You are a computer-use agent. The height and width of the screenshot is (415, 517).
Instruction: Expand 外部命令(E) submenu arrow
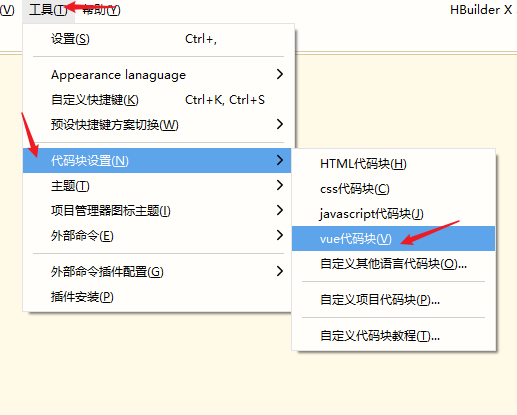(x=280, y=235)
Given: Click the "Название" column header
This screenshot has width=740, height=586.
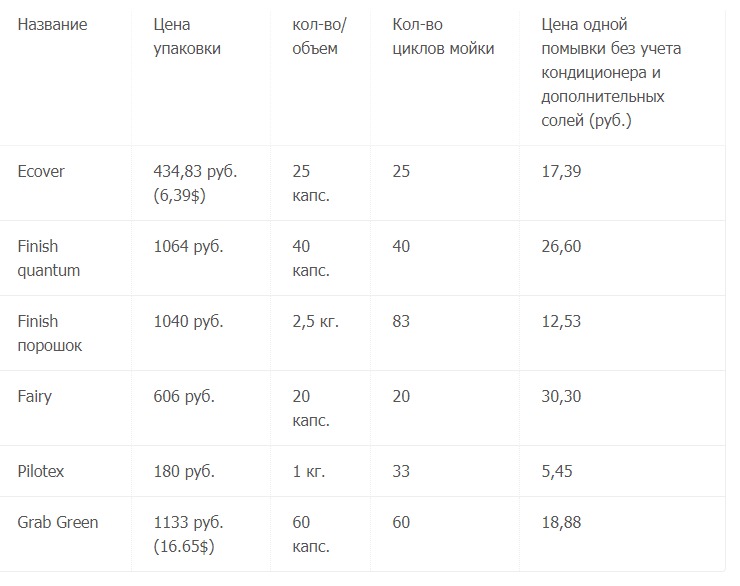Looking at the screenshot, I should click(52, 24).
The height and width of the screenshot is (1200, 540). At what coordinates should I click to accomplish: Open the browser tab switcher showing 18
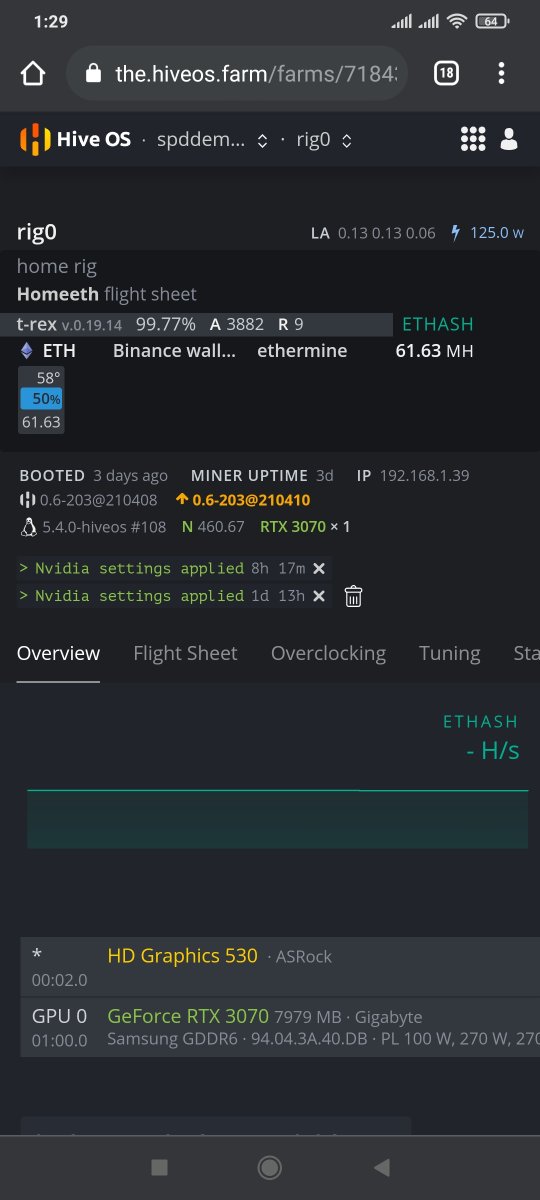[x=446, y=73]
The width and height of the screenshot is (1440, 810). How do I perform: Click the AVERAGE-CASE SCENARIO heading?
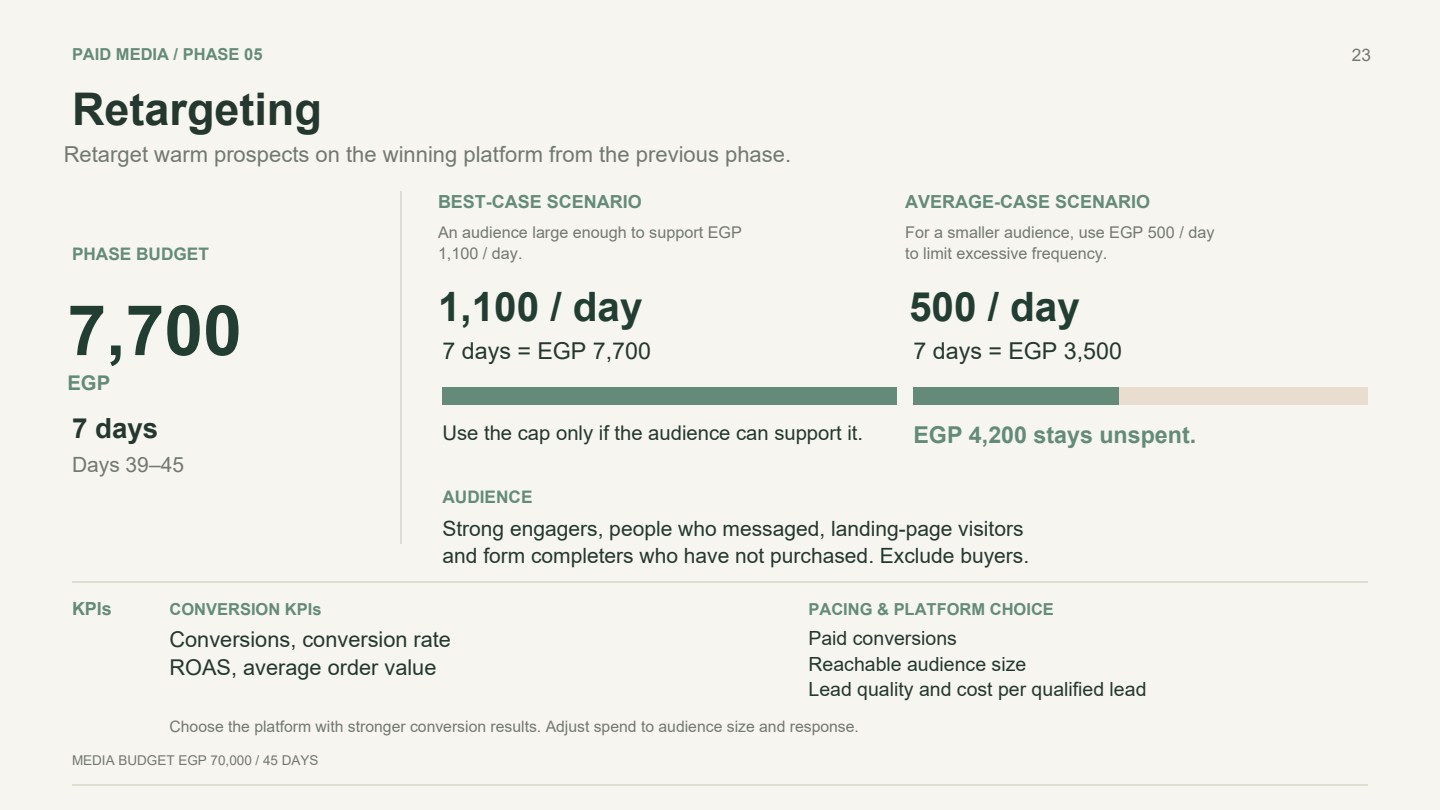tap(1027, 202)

○ ○ ○ ○ ○ ○ ○

How to complete this task: Pictures in the records must not appear in the copy; transcribe everything else precisely.

Solution to the problem:
You are a computer-use agent. The height and width of the screenshot is (415, 517).
Instruction: Expand 外部命令(E) submenu arrow
(x=280, y=235)
Given: Click the "Название" column header
This screenshot has width=740, height=586.
Looking at the screenshot, I should click(52, 24).
The height and width of the screenshot is (1200, 540). At what coordinates should I click to accomplish: Open the browser tab switcher showing 18
[x=446, y=73]
The width and height of the screenshot is (1440, 810). How do I perform: Click the AVERAGE-CASE SCENARIO heading?
tap(1027, 202)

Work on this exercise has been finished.